We live in a time of unprecedented change, affecting our values, our culture, our terminology; even our most personal exchanges such as saying 'sorry'.
The earliest account of the term 'apology' is 4th century B.C. Plato's Apology. This dealt with the trial of Socrates who answered his accusers with a brief history of his life and moral commitment, to convey an understanding of his circumstances.
Today's use of the apology often overlooks this important aspect of MUTUAL UNDERSTANDING. Saying “sorry' is a quick way to achieve smooth interactions, but meaningless if it is insincere and lacks understanding of the real concerns of the offended party.
The broader definition of the term 'sorry' in Dictionary.com refrains from being judgemental and is more compassionate. It includes expressing regret, sympathy, pity, eg.: to be sorry to leave one's friends; to be sorry for a remark; to be sorry for someone in trouble, for a regrettable or deplorable action. (https://www.dictionary.com/browse/sorry)
Apologies are culturally and even legally defined. One cynic observed of the word 'sorry' that "Americans do not say it, the British do not mean it and Canadians overdo it"... In Canada the term "I'm sorry" does not assume guilt – to the extent that the country even created an Apology Act to protect individuals from legal suit! Apologizing is seen as a virtue in Japan and is often coupled with a bow. The more sorry you feel, the deeper you bow. In Brazil, the best way to apologize is by giving a small gift accompanied by a note of apology.
Depending on the type of apology you want to convey, there are multiple ways to say sorry in China. The phrase "yi han" is used to express regret or pity. An example is if you have to turn down an invitation or deliver bad news.
(https://www.businessnewsdaily.com/12004-apologies-around-the)
It is also influenced by gender. American Karina Schumann, a psychologist and expert in the use and abuse of “sorry', discovered that men have a higher moral threshold for offensive behaviour than women, and so they apologize less frequently, and rarely for the little things.
Nearly 20 centuries after Plato, the few references to 'sorry' and 'apology' in the Bahai Writings attribute to it only a minor value. One rare reference to apology is the example of a learned early believer who arose to defend the newborn Faith, refuting the arguments of opponents, and exposing their odious deeds. Otherwise it is occasionally used as in 'He was sorry to learn of..' or 'In a sorry plight', 'a sorry spectacle'.
The Baha'i practice is quite different from current usage.
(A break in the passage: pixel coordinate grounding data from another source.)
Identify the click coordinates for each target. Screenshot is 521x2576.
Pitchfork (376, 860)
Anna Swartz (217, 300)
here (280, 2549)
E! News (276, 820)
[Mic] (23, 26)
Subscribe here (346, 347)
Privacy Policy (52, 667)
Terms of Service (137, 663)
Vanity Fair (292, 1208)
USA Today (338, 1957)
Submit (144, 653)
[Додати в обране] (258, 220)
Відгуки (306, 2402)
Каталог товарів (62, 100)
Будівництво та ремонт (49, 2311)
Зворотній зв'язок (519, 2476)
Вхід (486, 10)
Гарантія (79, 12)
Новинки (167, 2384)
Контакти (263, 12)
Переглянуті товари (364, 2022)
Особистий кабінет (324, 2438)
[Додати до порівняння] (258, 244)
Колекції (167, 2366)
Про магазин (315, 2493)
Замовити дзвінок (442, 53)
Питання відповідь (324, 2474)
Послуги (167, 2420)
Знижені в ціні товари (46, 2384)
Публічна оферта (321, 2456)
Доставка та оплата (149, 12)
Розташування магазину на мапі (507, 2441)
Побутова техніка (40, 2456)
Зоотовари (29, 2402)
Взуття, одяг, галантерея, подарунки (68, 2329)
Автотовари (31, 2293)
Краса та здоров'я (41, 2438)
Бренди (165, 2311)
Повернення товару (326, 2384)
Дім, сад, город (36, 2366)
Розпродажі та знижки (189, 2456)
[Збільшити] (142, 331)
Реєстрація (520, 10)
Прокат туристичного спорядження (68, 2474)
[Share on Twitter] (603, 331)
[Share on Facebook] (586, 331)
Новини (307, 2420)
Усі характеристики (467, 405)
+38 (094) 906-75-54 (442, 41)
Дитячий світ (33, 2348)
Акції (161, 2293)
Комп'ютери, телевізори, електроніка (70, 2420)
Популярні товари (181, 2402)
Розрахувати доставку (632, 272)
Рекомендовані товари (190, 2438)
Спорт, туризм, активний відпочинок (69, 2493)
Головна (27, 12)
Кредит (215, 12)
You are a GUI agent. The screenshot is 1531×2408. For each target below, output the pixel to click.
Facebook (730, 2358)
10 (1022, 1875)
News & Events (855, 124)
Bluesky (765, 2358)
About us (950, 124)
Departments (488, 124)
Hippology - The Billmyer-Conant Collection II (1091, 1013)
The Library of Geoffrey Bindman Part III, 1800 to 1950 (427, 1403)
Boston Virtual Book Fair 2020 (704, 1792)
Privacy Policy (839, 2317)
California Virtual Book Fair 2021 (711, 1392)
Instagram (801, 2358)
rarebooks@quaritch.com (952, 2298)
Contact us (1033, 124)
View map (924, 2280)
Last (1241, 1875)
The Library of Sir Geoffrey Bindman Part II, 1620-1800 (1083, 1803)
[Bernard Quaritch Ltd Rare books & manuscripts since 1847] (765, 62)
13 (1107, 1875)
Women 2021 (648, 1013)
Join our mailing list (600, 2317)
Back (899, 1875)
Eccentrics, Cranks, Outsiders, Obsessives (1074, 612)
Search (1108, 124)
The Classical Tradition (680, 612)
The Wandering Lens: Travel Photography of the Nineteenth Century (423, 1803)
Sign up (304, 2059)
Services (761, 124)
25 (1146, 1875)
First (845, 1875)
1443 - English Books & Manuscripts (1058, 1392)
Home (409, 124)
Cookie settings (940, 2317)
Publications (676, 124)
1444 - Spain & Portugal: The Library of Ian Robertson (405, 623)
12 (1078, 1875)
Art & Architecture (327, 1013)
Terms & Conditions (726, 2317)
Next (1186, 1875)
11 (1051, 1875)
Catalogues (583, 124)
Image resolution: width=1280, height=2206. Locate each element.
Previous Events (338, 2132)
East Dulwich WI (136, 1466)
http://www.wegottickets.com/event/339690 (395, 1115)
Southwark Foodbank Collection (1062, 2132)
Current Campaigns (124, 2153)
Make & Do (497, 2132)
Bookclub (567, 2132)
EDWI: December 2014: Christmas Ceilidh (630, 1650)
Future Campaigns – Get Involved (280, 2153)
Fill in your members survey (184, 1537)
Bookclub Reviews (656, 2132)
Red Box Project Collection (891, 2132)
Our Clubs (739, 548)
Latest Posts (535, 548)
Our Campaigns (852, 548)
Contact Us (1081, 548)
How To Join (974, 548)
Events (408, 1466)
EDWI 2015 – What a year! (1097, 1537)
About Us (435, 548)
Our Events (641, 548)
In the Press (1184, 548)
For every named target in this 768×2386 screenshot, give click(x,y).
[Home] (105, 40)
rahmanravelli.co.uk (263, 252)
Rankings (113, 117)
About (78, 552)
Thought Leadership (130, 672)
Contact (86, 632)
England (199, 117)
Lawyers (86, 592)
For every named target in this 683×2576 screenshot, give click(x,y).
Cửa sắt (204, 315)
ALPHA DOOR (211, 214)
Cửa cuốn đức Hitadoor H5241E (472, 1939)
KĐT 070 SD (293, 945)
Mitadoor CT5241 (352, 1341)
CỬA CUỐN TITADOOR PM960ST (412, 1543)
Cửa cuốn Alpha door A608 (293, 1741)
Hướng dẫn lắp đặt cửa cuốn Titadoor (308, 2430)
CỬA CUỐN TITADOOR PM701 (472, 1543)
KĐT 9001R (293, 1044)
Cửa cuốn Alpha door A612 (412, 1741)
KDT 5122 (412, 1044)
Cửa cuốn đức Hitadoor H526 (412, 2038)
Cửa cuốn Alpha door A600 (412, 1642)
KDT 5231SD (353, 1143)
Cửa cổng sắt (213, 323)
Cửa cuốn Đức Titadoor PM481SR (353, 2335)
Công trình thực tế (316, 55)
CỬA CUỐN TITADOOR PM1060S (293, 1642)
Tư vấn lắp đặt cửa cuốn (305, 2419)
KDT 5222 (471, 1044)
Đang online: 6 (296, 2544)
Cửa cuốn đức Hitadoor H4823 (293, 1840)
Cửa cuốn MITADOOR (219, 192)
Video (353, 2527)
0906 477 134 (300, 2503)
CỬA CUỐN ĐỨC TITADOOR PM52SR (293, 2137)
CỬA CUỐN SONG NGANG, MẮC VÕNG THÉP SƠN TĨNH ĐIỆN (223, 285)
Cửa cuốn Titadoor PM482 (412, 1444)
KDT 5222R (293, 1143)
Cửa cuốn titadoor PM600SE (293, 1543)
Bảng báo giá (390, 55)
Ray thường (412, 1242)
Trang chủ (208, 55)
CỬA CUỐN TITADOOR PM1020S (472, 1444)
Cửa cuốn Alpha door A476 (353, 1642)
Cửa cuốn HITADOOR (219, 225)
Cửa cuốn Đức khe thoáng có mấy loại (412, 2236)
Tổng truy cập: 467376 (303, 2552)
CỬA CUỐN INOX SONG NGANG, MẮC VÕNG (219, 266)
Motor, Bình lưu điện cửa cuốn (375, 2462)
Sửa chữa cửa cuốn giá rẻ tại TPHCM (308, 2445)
Whilst the principle of justice is supreme in Bahai Teachings, it is achieved through the 'art' of consultation and requires us to avoid criticism of others, abstaining from the tendency to blame or take offence. Of course we are always free to express our own disappointment or remorse for our actions but this expression comes freely and sincerely, is not a response to social expectation. Its purpose is to foster mutual understanding.
All our actions must reflect the keynote of the Faith which is Unity. Bahá’u’lláh has established consultation as one of the fundamental principles of His Faith, exhorting us to “take counsel together in all matters”, describing it as “the lamp of guidance which leadeth the way” and “the bestower of understanding.”---Baha'u'llah, Kitab-i-Aqdas 52.
Whenever we as parent, teacher, friend or partner experience a situation in which we feel blaming or critical of another, our response should be to prayerfully call ourselves to account, to review our own actions and if still necessary, to seek an opportunity for loving consultation.
"You must consider your enemies as your friends, look upon your evil-wishers as your well-wishers and treat them accordingly. Act in such a way that your heart may be free from hatred. Let not your heart be offended with anyone. If someone commits an error and wrong toward you, you must instantly forgive him. Do not complain of others". ---Abdu'l-Baha, Promulgation of Universal Peace – 134
" Perhaps the greatest test Bahá’ís are ever subjected to is from each other; but for the sake of the Master they should be ever ready to overlook each other’s mistakes, apologize for harsh words they have uttered, forgive and forget. He strongly recommends to you this course of action."